Problems to solve:
(A) How would you translate this sentence from the passage on African cuisine into Spanish: "It is noted that the boundaries of many countries are imposed, so that food culture is more fluid in a region."?
(B) Can you carry on the passage on African cuisine, starting right after its final sentence?

Passage provided:
===============
East African, notably, Ethiopian, cuisine is perhaps the most well-known in the States. This volume illuminates West, southern, and Central African cuisine as well to give students and other readers a solid understanding of how the diverse African peoples grow, cook, and eat food and how they celebrate special occasions and ceremonies with special foods. Readers will also learn about African history, religions, and ways of life plus how African and American foodways are related. For example, cooking techniques such as deep frying and ingredients such as peanuts, chili peppers, okra, watermelon, and even cola were introduced to the United States by sub-Sahara Africans who were brought as slaves. Africa is often presented as a monolith, but this volume treats each region in turn with representative groups and foodways presented in manageable fashion, with a truer picture able to emerge. It is noted that the boundaries of many countries are imposed, so that food culture is more fluid in a region. Commonalities are also presented in the basic format of a meal, with a starch with a sauce or stew and vegetables and perhaps some protein, typically cooked over a fire in a pot supported by three stones. Representative recipes, a timeline, glossary, and evocative photos complete the narrative.
===============
Information:
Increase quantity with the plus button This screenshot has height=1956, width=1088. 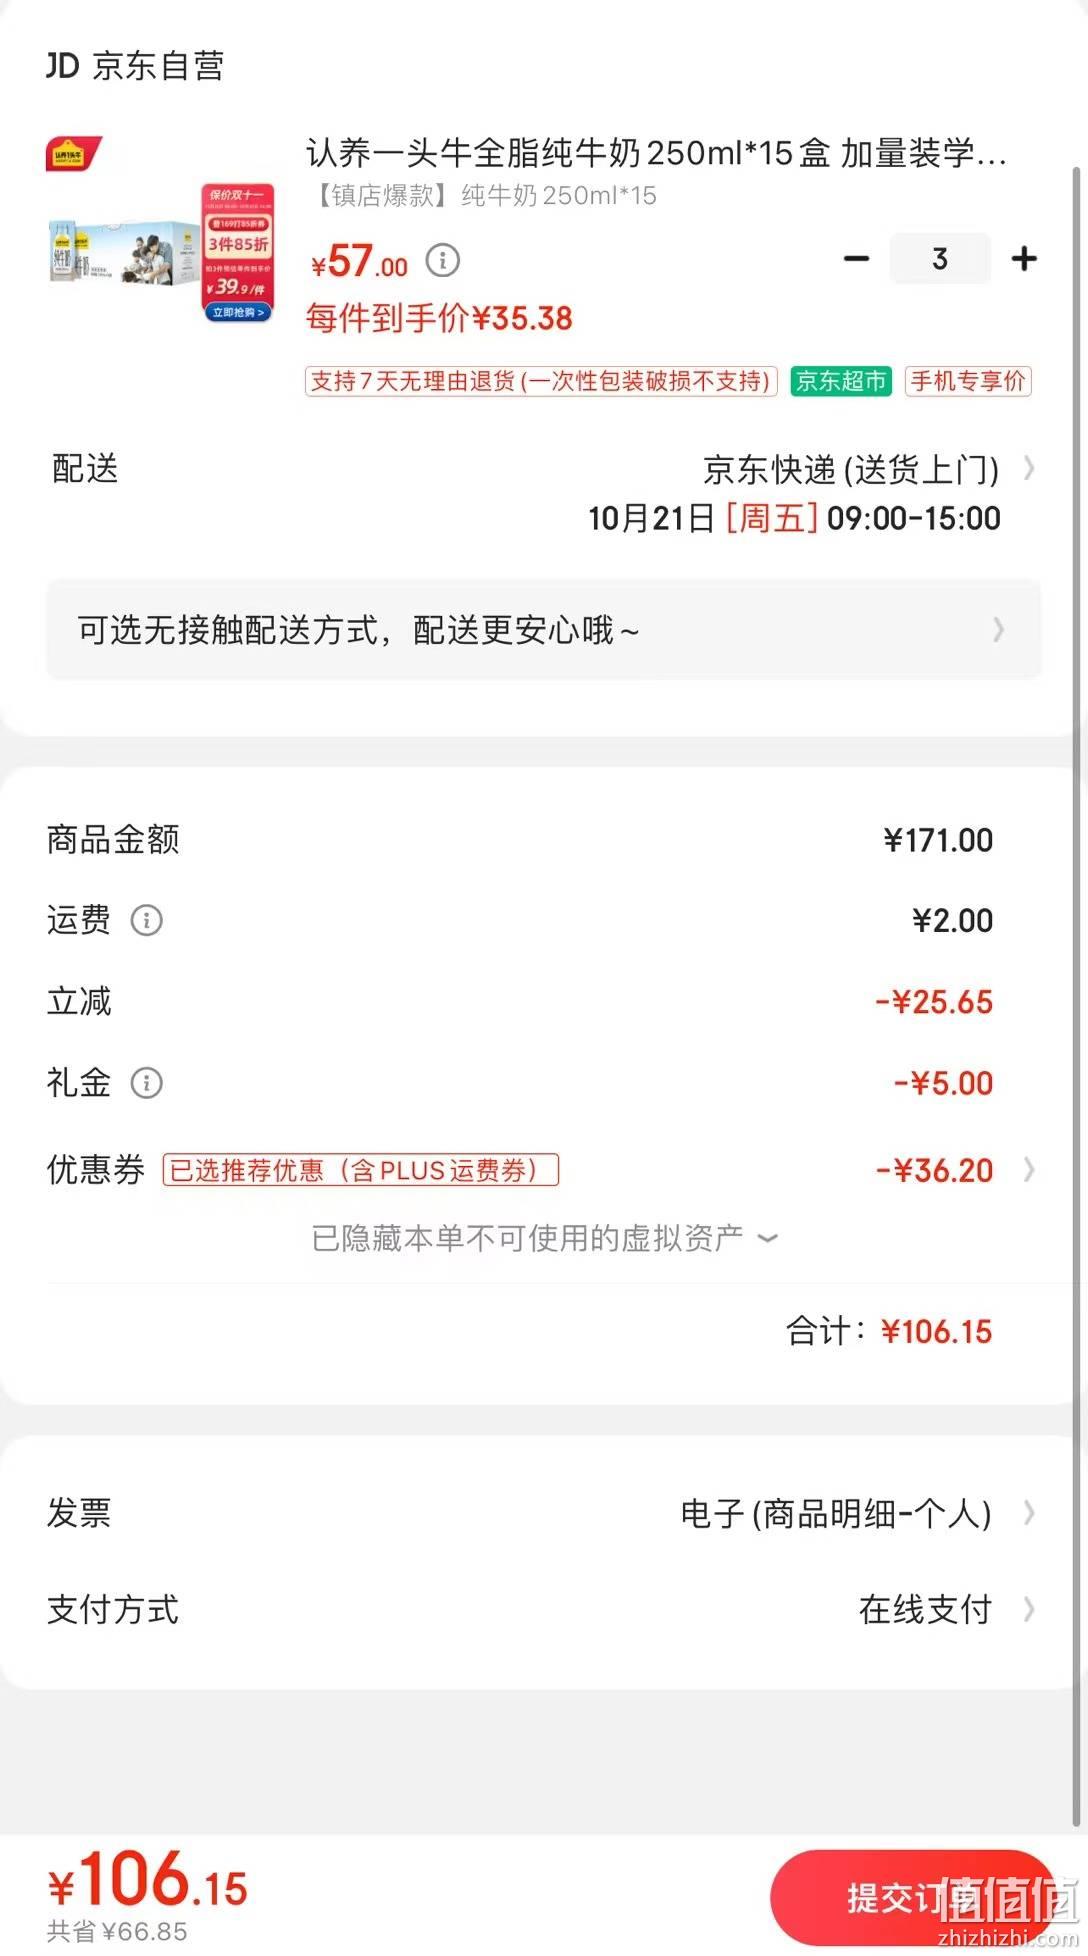click(1024, 259)
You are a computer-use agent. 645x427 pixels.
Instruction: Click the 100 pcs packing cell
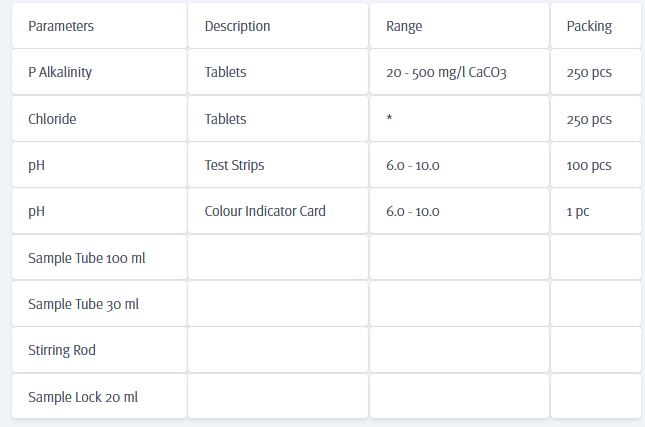589,165
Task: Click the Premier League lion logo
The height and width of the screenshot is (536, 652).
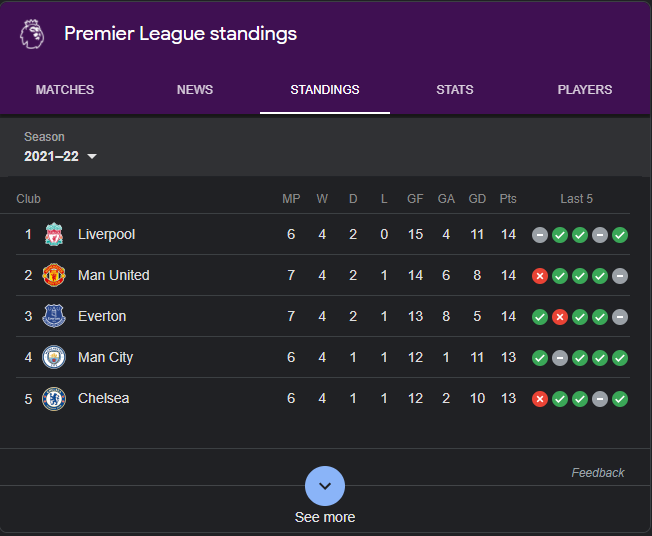Action: [32, 34]
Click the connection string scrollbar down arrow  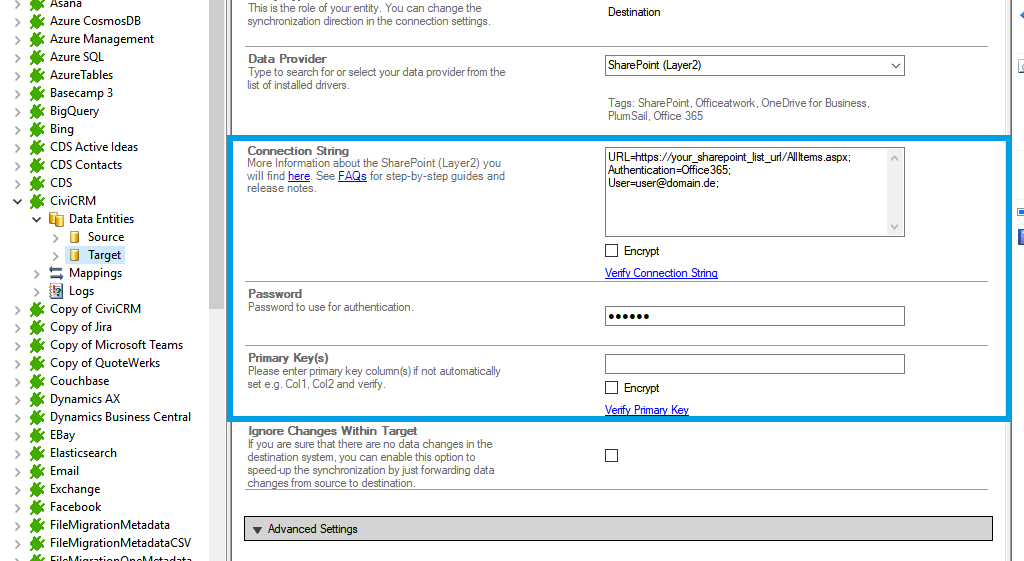click(x=895, y=227)
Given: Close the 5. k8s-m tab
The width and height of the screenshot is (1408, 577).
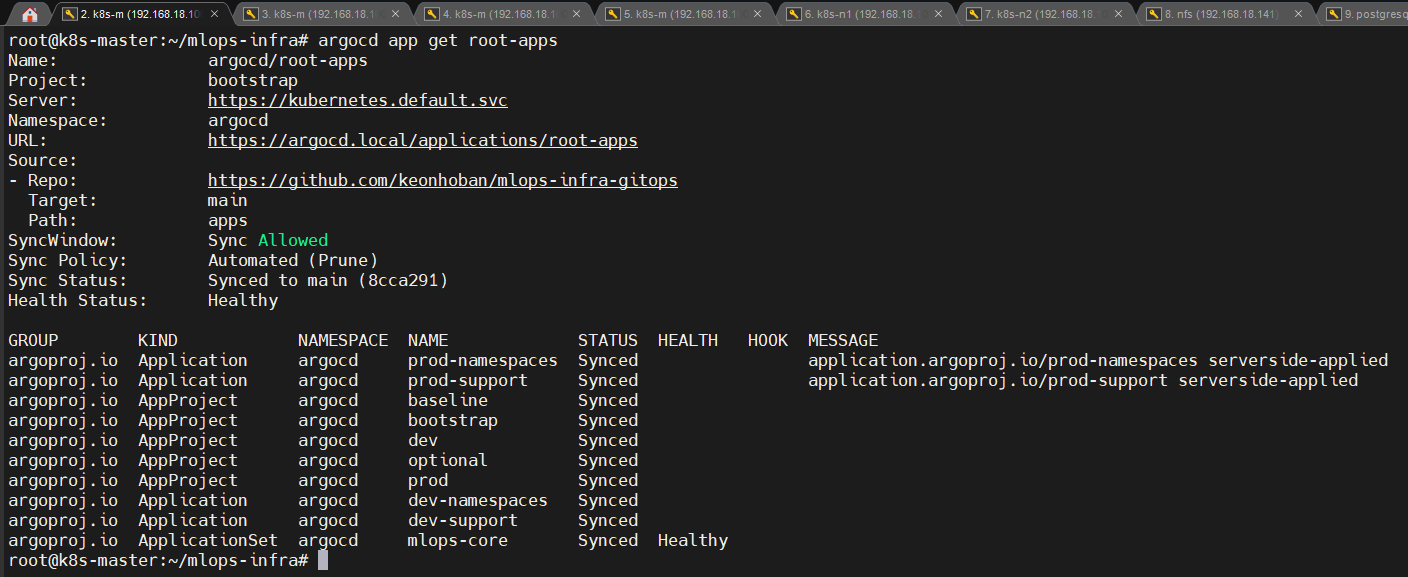Looking at the screenshot, I should point(757,14).
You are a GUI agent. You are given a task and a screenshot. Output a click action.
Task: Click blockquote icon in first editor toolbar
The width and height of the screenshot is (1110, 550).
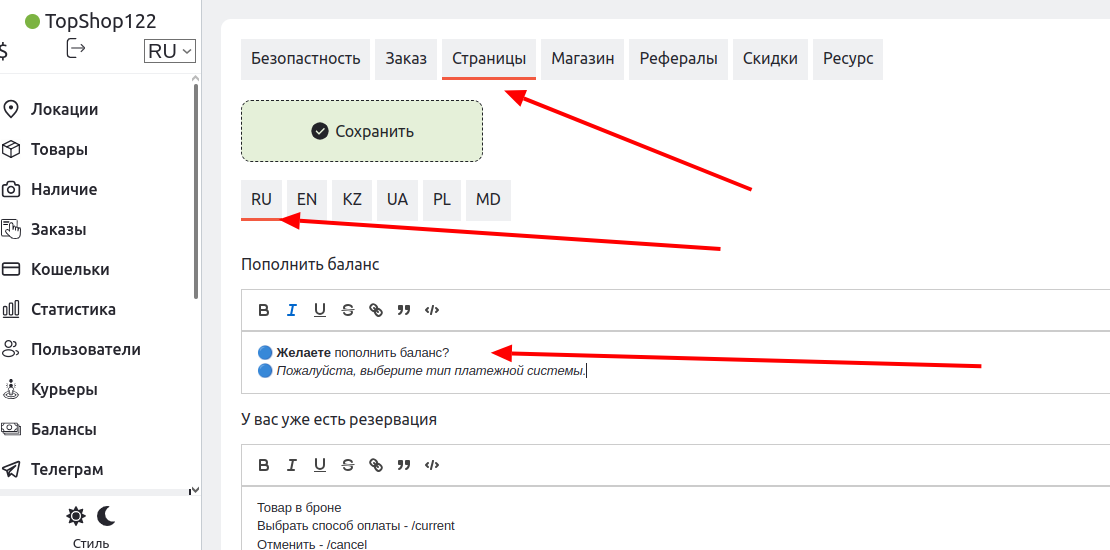(x=404, y=310)
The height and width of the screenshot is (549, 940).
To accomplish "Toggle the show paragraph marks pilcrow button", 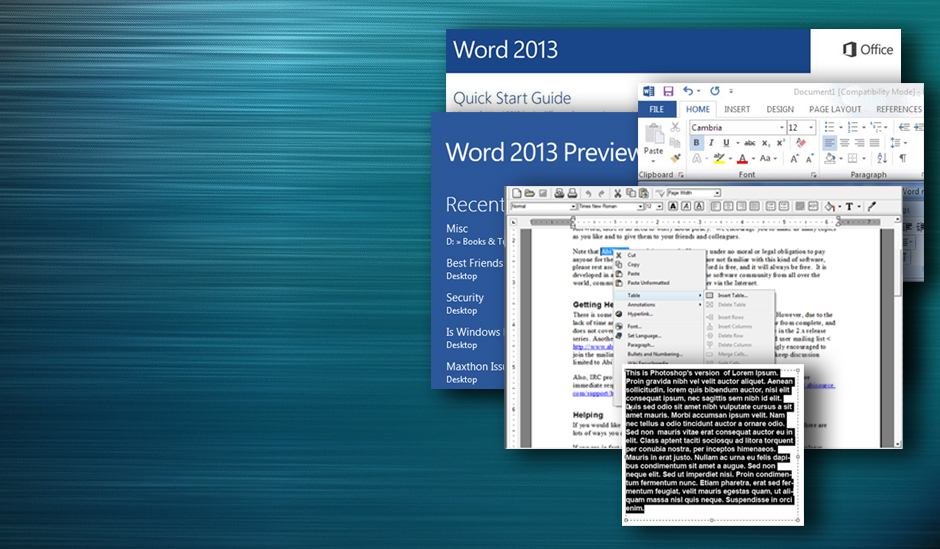I will pyautogui.click(x=902, y=158).
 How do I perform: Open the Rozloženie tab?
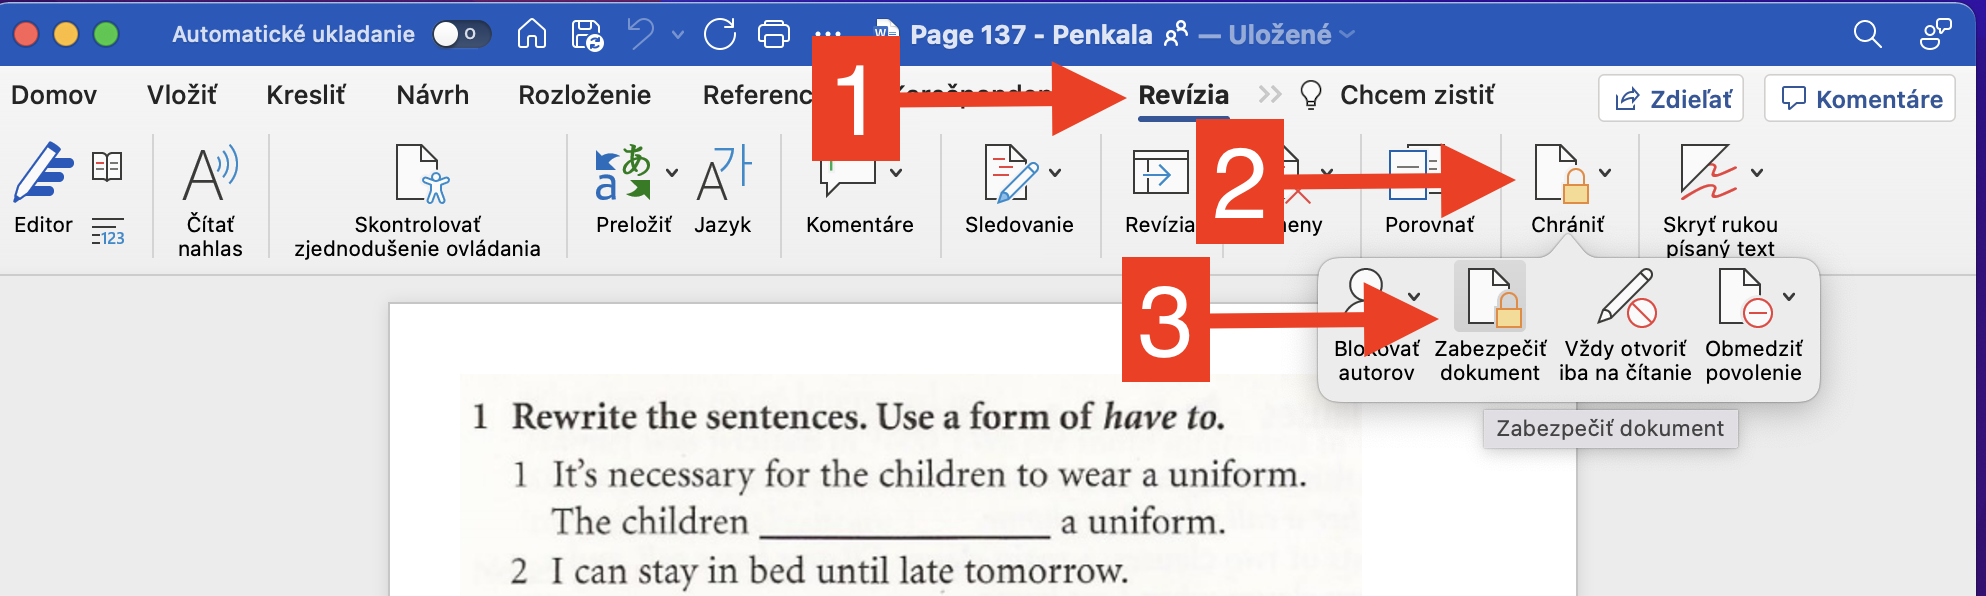pyautogui.click(x=584, y=96)
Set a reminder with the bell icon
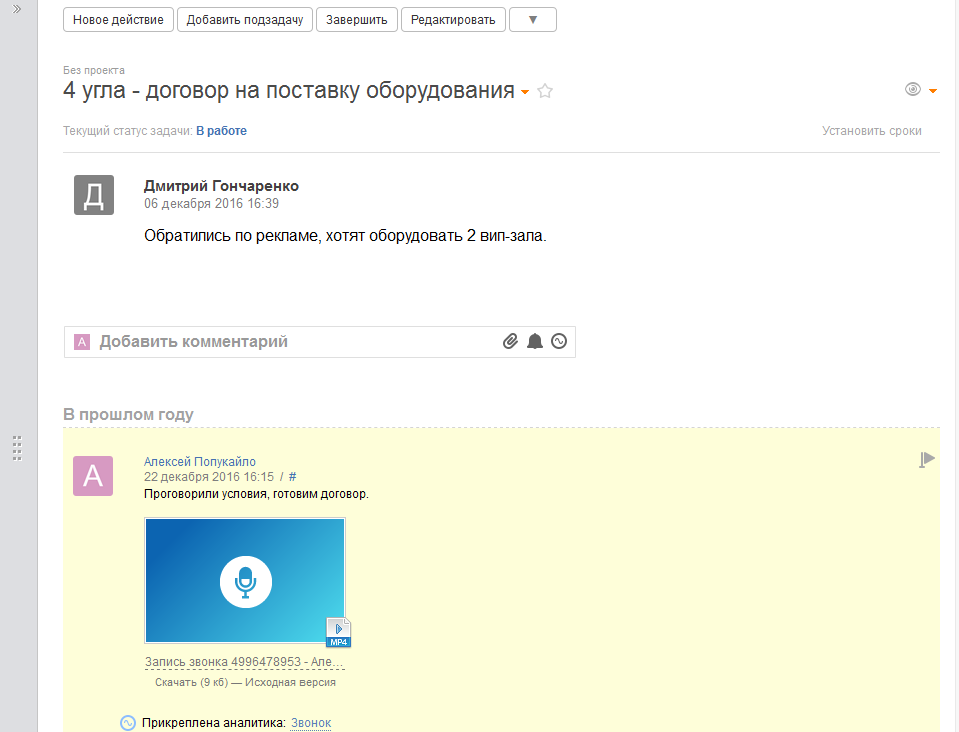Screen dimensions: 959x732 pyautogui.click(x=535, y=341)
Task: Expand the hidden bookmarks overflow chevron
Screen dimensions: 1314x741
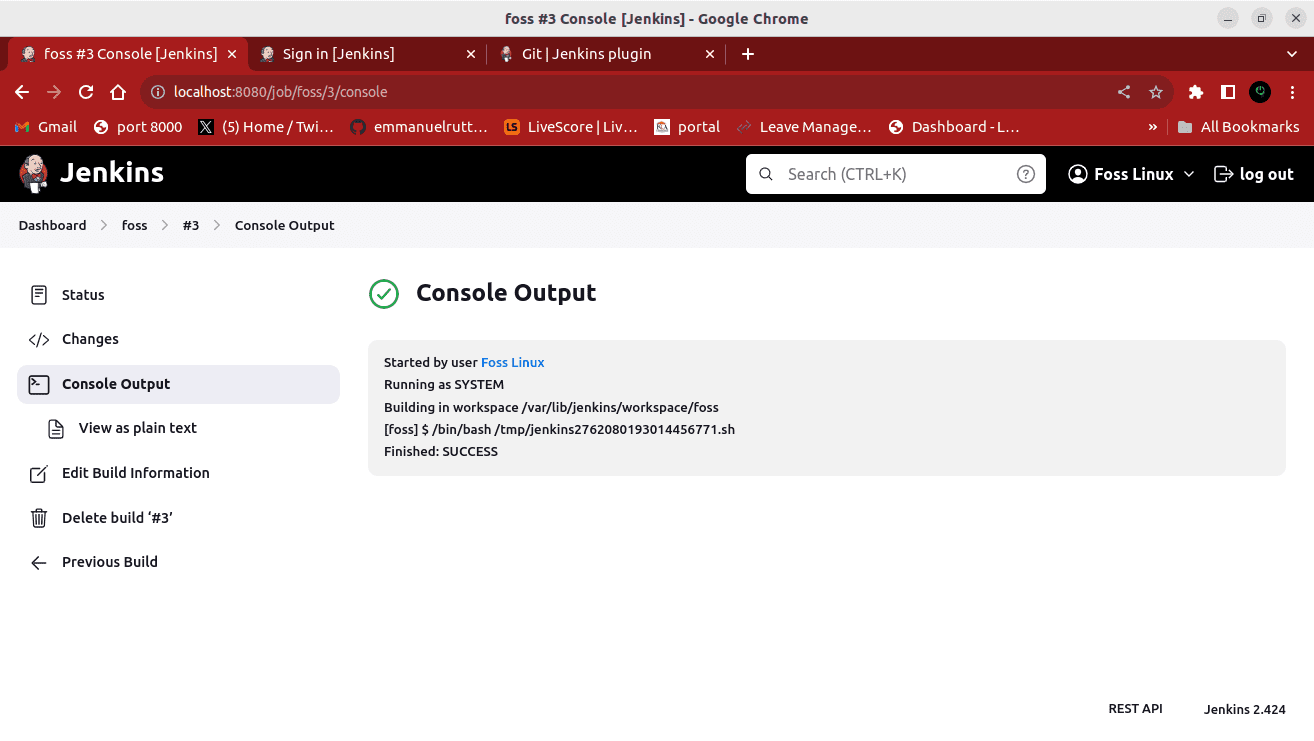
===============
Numbered responses:
(A) Se señala que las fronteras de muchos países son impuestas, de modo que la cultura alimentaria es más fluida dentro de una región.

(B)
In this landmark cookbook, chef Pierre Thiam, a native of Senegal, celebrates fonio, an ancient "miracle grain" of his childhood that he believes could change the world. Grown for centuries in Africa, fonio is not only nutritious and gluten-free, but also as easy to cook as rice and quinoa. The Fonio Cookbook is full of simple recipes for the home cook, with both traditional West African dishes such as Fonio Fritters with Sweet Potato and modern creations like Tamarind Roasted Chicken with Fonio and Fonio Seafood Paella. There are also numerous fonio dishes for breakfast and satisfying your sweet tooth, including Fonio and Plantain Pancakes and Fonio Chocolate Cake with Raspberry Coulis. Among the recipes, you'll find a rich cultural history of fonio that Thiam recounts in fascinating detail. The Fonio Cookbook also takes the reader on a journey to Senegal's fonio-growing region, with evocative photos and stories from harvest season detailing the grain's ease of growth and highlighting the people who transform fonio from crop to edible grain. Come along and discover this nutrient-rich ancient grain that's gaining incredible momentum in the western world and how it can replace any grain in your favorite dishes.
A Plate in the Sun is a delicious fusion of Ghanaian, African and Western tastes brought together in easy to cook recipes, using readily available ingredients. Patti shares some of her favourites, from simple snacks and starters like bean fritters and kelewele, to wholesome main dishes like black-eye beans with smoked haddock and bacon. She also shares her take on classics like jollof rice and chicken peanut butter soup. Some of her creations include curried chicken-liver pie and plantain truffles. Patti is an inventive and inspiring cook who wants to light-heartedly entertain, as much as share her cooking experiences and ideas. She encourages you to relax, experiment and enjoy time in the kitchen and believes cooking good food is "50% knowledge, 50% adventure, and always fun." She is a Ghanaian with a truly international perspective and an exuberant and enthusiastic cook. Born and educated in Ghana, she spent a year in America as an exchange student and has lived in the UK since 1985. Most recently Patti is Front of House and a guest chef at the Jean-Christophe Novelli Academy Cookery School in Hertfordshire.